Delivering a healthy working Basin for Australia: Lower Macquarie Valley, New South Wales
Program: Strengthening Basin Communities
Funding recipient: Narromine Shire Council and Warren Shire Council
Water for the Future Grant: $388,700
Project commencement: June 2010
A new project is helping two local governments in Western New South Wales adapt to a new water planning future.
Narromine and Warren Shire Councils joined together to apply for Australian Government funding through the Strengthening Basin Communities program to help them work out ways of coping with potential future water reductions.
An irrigated cotton farm in Warren Shire, NSW
Photo: Geoffrey Croke
"This is an important activity for our councils as it will help formulate a response to the future Basin Plan policy and deal with the longterm challenges posed by climate change," general manager of Warren Shire Council, Ashley Wielinga said.
"Narromine and Warren shires are strong agricultural communities, so we have evaluated the impact of reduced water on agricultural and related industries, as well as on councils and communities."
The project involves an economic and social impact assessment of the region. The results of this assessment will be presented to the councils and the community, and an adaptation plan will be developed with stakeholder input.
"We're looking at the impact of reduced water from climate change and policy," Ashley said. "It's likely that policy change will have more of an effect than climate change, so this project will look at socio-economic changes and assess our economic and social capital."
"This is like a stocktake of how things are now, how we've already been affected and how the district will be affected in the future."
"The data we're gathering is a guide to what could happen in the future. We'll then look at how we could operate under the different climate change scenarios.
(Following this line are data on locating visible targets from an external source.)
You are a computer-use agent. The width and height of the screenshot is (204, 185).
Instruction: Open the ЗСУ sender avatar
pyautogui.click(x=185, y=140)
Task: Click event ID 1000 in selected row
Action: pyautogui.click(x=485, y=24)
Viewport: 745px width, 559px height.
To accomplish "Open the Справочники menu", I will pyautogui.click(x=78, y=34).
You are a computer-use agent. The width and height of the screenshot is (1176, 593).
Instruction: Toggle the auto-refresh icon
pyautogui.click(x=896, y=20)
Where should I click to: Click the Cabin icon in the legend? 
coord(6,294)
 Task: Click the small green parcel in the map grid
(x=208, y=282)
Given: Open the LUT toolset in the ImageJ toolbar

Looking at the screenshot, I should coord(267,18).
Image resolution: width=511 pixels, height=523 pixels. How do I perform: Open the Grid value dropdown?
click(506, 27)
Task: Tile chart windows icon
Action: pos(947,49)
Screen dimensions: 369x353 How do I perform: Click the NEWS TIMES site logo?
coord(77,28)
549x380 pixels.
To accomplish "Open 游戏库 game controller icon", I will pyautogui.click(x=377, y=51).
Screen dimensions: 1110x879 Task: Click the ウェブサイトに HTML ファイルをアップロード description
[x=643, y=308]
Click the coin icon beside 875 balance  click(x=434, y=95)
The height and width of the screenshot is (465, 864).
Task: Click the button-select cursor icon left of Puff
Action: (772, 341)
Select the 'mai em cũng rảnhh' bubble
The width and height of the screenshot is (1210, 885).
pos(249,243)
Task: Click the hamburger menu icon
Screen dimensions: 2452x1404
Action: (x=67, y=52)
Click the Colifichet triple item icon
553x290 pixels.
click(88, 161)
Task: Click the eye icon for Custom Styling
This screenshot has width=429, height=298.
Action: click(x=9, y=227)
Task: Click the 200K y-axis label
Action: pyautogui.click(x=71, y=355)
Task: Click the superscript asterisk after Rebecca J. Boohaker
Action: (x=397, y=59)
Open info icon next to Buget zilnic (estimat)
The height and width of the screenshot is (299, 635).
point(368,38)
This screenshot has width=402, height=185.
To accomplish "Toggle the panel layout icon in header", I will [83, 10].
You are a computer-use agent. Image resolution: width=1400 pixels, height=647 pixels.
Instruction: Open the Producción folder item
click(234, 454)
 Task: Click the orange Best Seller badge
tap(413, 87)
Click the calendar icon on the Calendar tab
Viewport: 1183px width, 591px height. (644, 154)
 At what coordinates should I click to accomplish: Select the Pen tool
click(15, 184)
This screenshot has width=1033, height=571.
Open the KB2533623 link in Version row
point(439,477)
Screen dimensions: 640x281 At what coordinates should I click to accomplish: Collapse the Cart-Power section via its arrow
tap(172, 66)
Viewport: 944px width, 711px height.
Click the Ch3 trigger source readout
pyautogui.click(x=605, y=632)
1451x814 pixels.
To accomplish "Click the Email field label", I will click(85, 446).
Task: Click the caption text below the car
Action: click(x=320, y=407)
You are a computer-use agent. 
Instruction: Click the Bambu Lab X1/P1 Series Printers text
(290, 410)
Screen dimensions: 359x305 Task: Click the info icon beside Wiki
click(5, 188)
Those scenarios are varied because we just don't know how wet or dry it could be."
Like other similar local government projects, this one has involved tendering for qualified consultants to carry out the detailed research, while drawing on skills and knowledge that exist within the community.
A consultancy firm is carrying out the research and producing the adaptation plan to help the councils cope with potential future water reductions.
"We've involved many local organisations such as the Catchment Management Authority and the regional food and fibre group, as well as running community workshops," Ashley said.
Macquarie Marshes, NSW
Photo: Daniel A'Vard
"We've run workshops and community discussion forums on the main issues arising from the socioeconomic assessment. Thanks to these forums, the final plan will be of real, practical use to our communities and industries."
Governments at all levels are working with Basin communities to achieve a healthy river system that supports strong and viable communities. Central to this is the strengthened involvement of local communities in the design and roll out of government programs.
The Australian Government is also committed to 'bridging the gap' between current water diversions and any final sustainable diversion limits in the Murray-Darling Basin Plan, through water savings generated by infrastructure investments and voluntary water purchases.